Junior is another jQuery based HTML5 front-end framework for creating mobile apps that look and behave like native. Unlike Project M and Davinci SDK it is based on Zepto.js and has integration with Backbone. It uses Ratchet CSS for its UI components. For those of you who don’t know Ratchet is used to prototype iPhone apps with simple HTML, CSS, and JS components. Inclusion of the Zepto.js and Ratchet tells you that this framework also aims at been light and small.
Mobile platforms supported: iOS
- Small and light
- MVC support with Backbone included
- jQuery based which makes it easy to master
- Modernizer support
- Retchet UI is nothing special, I don’t find it to be ready and responsive for a mobile HTML5 framework. There are numerous better solutions. But a lot of blame is also on a Junior implementation.
- Documentation don’t exist. Because it uses several frameworks you will need to look at their specific pages.
- UI is problematic, visual errors and problems are noticeable
- In a perfect world combining several distinct frameworks looks like a good idea …. in the real life its not.
I don’t know what to think about this framework. Form one perspective it is small and fast. On the other hand, it is built form several distinct frameworks that may or may not work correctly together. From may experience this is a quick but lazy development. I am most disappointed with its UI; it simply don’t have a native feeling, not to mention constant visual errors.
Now this is something I like. The project M is an alternative version of jQuery Mobile, think of it as a pimped out version of jQuery Mobile. It provides developers with an MVC-based architecture for structured and convenient application development, something that original jQuery Mobile really needs. That is not all, you don’t need PhoneGap any more as a native app wrapper. Everything you need comes with a nifty tool called
Espresso. It is a powerful build tool, that eases up the development process in many ways: It initializes the project, creates required components, provides a built-in web server, optimizes and packs the application, deploys it to e.g. an FTP server and builds native iOS/Android apps. Basically, it’s similar to the (un)holly combination of jQuery Mobile and Backbone and Phonegap, with everything positive that can provide, without most of their combined problems.
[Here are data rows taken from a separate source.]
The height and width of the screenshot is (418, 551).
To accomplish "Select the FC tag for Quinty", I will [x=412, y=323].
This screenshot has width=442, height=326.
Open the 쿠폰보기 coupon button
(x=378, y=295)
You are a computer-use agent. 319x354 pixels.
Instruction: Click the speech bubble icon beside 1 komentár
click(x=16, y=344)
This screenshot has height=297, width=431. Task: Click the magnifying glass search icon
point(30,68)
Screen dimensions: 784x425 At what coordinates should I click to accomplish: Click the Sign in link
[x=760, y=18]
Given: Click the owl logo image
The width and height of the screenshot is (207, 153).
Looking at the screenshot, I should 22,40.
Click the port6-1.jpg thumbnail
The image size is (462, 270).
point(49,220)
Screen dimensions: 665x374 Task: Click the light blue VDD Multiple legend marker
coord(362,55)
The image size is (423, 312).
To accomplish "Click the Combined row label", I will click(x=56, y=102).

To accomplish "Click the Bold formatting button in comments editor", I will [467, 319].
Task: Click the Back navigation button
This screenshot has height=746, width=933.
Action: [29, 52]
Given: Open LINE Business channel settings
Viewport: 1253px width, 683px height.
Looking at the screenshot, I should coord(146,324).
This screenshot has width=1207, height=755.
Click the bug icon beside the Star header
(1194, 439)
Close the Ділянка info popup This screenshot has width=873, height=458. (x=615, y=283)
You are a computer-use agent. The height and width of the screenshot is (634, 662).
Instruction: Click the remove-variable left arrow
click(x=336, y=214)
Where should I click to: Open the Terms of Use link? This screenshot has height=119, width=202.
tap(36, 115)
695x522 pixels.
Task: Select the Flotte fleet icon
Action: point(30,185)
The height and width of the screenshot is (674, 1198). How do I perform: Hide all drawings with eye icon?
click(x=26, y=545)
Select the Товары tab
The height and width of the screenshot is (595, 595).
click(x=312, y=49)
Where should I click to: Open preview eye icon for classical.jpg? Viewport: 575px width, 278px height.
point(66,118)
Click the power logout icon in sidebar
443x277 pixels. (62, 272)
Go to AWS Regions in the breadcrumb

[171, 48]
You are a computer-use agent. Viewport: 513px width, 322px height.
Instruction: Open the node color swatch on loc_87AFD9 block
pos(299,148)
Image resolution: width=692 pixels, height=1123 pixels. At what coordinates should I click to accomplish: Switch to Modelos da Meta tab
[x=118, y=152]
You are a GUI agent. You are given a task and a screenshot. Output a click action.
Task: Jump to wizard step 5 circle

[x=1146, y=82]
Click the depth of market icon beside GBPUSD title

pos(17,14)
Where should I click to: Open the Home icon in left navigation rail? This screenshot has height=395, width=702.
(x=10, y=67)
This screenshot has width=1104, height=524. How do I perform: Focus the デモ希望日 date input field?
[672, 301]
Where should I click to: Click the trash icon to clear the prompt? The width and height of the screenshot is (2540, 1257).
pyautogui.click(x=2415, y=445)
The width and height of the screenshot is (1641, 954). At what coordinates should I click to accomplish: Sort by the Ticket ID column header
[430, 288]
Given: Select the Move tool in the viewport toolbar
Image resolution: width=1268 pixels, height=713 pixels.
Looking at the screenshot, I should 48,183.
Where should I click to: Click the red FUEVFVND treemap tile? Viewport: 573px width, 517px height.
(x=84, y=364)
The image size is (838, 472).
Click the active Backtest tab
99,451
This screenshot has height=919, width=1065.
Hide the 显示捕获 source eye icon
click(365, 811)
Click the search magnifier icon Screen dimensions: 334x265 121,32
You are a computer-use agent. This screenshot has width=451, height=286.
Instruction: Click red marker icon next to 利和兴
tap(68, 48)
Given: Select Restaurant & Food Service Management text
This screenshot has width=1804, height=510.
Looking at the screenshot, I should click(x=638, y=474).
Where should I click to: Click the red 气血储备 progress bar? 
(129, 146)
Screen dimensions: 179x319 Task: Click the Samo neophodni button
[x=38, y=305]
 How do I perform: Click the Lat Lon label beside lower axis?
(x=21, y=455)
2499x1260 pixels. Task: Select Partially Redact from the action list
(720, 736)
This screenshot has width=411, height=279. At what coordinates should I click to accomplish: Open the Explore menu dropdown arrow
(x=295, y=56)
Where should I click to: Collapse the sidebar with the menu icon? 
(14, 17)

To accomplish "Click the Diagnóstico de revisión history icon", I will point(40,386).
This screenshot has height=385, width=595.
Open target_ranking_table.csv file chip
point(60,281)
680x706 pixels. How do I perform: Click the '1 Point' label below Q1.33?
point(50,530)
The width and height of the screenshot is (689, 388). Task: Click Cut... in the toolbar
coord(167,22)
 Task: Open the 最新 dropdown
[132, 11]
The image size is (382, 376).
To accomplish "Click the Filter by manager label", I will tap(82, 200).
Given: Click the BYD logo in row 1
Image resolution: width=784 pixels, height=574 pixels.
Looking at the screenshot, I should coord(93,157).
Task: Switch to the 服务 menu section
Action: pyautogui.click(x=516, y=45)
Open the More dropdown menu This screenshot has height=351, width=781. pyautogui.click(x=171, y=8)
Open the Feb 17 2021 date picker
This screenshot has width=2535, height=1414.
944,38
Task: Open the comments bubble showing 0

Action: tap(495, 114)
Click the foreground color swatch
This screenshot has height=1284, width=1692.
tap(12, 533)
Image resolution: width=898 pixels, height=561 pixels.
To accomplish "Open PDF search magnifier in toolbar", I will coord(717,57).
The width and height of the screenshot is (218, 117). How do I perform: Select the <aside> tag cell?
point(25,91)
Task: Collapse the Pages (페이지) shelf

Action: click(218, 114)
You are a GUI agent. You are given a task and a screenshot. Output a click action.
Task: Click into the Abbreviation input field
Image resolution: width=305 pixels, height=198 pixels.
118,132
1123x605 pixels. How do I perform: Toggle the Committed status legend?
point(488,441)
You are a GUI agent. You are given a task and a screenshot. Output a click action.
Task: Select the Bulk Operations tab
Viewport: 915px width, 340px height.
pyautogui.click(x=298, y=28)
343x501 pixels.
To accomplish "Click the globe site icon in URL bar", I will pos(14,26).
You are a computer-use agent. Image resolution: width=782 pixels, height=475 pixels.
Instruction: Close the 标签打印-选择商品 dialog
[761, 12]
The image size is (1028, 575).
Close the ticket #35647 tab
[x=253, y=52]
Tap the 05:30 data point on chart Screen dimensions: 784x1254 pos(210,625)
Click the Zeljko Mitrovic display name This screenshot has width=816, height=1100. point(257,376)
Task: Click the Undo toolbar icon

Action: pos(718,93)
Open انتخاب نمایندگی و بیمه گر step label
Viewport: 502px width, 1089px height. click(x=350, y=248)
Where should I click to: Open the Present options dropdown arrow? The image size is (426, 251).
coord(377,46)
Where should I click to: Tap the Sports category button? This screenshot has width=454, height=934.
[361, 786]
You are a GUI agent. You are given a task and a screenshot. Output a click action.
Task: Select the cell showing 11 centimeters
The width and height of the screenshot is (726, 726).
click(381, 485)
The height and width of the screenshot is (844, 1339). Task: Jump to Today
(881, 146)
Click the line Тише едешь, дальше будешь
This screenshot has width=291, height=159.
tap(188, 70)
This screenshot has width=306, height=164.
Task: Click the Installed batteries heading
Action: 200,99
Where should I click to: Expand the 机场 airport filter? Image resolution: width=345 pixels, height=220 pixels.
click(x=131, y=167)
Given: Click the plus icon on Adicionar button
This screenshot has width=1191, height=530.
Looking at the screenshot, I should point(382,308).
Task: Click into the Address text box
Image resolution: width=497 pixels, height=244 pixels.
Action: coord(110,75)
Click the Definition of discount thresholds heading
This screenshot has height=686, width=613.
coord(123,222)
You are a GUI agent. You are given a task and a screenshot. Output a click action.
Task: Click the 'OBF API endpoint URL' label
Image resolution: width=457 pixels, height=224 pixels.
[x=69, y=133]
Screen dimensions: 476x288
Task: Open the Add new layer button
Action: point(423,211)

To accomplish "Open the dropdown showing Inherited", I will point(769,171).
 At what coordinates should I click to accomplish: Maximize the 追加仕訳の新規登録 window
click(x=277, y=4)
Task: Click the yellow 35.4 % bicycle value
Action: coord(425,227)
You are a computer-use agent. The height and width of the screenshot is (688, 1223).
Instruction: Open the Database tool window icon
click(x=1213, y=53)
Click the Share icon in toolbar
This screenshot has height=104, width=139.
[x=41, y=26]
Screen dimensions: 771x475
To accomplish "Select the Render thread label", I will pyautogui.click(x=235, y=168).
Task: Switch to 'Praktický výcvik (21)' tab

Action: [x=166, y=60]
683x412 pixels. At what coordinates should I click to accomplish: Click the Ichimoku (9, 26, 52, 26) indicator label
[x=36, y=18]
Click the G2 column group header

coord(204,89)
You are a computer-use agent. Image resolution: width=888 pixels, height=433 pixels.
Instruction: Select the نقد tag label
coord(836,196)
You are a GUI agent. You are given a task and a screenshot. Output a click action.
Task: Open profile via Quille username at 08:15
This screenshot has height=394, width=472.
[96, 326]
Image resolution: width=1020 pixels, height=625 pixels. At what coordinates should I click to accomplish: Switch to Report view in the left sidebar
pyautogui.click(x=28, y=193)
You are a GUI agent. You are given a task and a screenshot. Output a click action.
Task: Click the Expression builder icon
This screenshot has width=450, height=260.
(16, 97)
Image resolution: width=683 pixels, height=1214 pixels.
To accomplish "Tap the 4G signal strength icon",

Mobile platforms supported: iOS, Android (Blackberry and Palm webOS – without native support)
- jQuery Mobile is the core framework
- integrated MVC support – something that original jQuery Mobile needs the most
- No more Phonegap
- Internationalization support
- Sencha Touch syntax compared to jQuery Mobile HTML approach
- Offline support (automatic cache manifest generation)
- Documentation again. Because it uses completely different development approach original jQuery Mobile documentation is almost useless. Some documentation links are broken (nobody fixed it, even after 7 months after this problem was reported)
- While better then original jQuery Mobile it is not much faster
- It lags behind original jQuery mobile, not much but still a problem if you want some new goodies.